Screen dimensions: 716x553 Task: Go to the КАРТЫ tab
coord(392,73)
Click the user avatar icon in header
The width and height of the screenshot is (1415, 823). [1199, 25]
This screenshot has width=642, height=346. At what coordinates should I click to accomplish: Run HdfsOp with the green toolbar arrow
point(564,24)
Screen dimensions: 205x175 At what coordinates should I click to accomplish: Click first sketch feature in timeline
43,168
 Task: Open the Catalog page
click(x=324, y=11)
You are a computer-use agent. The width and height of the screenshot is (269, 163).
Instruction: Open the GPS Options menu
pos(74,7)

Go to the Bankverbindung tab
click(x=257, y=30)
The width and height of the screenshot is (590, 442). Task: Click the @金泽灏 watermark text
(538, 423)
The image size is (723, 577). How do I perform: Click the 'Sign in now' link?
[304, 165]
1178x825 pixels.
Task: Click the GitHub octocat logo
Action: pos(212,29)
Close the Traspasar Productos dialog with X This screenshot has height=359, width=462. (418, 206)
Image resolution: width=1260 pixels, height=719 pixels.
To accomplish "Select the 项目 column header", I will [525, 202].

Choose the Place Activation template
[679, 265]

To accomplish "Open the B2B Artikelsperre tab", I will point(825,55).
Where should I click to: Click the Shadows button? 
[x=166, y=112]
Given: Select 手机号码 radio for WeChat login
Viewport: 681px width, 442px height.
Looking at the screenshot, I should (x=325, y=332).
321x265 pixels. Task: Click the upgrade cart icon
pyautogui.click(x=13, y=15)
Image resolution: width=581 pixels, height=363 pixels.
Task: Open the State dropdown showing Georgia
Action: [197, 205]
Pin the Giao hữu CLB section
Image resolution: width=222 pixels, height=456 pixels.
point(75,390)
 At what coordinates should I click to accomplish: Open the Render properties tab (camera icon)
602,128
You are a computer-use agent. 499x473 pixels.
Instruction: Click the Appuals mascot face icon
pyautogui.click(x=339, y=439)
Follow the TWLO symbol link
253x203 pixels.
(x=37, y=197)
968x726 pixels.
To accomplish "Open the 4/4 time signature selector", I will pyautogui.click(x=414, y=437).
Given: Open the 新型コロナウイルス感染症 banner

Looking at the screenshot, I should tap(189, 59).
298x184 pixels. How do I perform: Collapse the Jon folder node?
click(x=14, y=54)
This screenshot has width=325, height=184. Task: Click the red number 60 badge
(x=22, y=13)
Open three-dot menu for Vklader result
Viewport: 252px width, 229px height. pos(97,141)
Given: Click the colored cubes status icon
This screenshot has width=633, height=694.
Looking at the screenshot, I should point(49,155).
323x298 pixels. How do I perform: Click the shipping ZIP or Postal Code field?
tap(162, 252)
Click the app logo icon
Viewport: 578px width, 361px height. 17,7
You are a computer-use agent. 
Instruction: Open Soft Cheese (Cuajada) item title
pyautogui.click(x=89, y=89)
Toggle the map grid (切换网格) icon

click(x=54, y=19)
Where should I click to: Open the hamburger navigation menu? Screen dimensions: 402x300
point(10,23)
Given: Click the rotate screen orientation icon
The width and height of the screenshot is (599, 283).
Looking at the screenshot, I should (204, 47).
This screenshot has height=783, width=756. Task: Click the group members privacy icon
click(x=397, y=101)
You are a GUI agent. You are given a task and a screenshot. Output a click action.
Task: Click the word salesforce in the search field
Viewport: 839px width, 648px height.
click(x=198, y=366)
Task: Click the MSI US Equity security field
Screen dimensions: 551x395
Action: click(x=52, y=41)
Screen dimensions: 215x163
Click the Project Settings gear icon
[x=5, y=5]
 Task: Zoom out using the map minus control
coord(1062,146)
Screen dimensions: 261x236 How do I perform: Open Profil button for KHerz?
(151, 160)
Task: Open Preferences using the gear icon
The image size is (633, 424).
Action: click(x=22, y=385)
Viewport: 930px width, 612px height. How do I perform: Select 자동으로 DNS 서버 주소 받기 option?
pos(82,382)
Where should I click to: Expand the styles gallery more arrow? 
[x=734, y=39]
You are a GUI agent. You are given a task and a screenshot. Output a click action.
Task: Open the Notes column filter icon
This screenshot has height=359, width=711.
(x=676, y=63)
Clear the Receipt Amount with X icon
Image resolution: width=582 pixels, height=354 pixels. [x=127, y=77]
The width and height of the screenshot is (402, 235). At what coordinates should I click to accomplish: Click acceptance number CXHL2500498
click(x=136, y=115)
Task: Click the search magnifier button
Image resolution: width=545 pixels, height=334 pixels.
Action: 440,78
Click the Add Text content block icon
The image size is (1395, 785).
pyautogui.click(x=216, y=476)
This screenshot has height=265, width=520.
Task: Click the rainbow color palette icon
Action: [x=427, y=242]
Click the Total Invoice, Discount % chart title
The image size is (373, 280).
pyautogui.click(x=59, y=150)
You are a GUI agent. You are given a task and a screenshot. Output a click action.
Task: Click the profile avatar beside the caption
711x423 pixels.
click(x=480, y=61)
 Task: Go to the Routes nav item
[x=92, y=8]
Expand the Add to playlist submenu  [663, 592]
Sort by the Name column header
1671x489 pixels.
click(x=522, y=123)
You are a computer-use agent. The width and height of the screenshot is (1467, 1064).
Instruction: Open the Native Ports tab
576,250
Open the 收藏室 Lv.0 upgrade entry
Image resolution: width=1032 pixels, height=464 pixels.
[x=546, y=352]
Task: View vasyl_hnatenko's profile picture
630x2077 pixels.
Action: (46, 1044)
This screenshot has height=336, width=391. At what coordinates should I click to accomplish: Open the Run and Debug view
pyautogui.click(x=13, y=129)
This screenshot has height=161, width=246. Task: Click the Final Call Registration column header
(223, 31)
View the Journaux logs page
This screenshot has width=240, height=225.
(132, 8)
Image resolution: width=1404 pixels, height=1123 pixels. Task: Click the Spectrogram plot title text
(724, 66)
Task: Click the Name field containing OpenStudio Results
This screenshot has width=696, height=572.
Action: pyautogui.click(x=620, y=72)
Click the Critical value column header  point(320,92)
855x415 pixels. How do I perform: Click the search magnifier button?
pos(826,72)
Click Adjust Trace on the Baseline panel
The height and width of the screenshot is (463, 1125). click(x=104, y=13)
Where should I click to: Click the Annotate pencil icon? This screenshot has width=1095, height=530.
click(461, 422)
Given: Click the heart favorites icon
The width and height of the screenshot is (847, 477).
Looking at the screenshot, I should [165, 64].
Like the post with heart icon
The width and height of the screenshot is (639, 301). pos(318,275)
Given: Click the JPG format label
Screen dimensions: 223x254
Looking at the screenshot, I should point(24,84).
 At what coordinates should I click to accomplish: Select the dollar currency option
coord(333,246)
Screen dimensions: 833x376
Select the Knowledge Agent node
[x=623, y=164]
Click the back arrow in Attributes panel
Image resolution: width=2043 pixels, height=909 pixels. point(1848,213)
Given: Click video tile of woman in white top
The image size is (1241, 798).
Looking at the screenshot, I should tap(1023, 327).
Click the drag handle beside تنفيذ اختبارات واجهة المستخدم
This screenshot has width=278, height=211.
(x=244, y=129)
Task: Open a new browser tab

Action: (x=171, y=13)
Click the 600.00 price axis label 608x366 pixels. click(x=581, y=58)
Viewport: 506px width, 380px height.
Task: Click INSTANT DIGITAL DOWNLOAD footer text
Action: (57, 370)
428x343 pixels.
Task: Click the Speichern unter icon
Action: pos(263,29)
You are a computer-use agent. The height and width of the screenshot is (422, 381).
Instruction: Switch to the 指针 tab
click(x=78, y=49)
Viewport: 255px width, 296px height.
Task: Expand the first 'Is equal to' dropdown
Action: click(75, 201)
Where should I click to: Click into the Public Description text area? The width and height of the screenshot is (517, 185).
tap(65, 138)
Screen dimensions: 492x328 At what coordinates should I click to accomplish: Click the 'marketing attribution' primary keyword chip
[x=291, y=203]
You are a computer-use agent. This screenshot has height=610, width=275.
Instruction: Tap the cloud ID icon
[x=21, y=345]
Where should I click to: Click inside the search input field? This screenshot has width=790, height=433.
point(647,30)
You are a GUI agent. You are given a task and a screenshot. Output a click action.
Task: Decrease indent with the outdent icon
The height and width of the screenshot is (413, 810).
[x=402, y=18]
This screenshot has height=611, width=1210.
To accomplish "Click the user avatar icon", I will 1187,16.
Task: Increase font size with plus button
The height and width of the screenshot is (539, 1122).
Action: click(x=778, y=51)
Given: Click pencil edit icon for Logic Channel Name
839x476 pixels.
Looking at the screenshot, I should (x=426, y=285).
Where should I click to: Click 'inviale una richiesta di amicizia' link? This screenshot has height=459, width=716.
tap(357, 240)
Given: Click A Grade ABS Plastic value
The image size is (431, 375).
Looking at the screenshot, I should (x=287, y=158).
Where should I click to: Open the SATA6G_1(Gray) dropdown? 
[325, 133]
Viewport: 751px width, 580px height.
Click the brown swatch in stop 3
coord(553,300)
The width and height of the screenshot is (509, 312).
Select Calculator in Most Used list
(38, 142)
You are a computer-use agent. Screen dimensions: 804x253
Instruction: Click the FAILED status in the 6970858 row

- WHAT TO WORK ON
Could you retype exactly the lines above, starting at the line that contains "Choose the Place Activation template" and ending at the line that contains "Given: Select 手机号码 radio for WeChat login", and nothing more?

- ANSWER AREA
Choose the Place Activation template
[679, 265]

To accomplish "Open the B2B Artikelsperre tab", I will point(825,55).
Where should I click to: Click the Shadows button? 
[x=166, y=112]
Given: Select 手机号码 radio for WeChat login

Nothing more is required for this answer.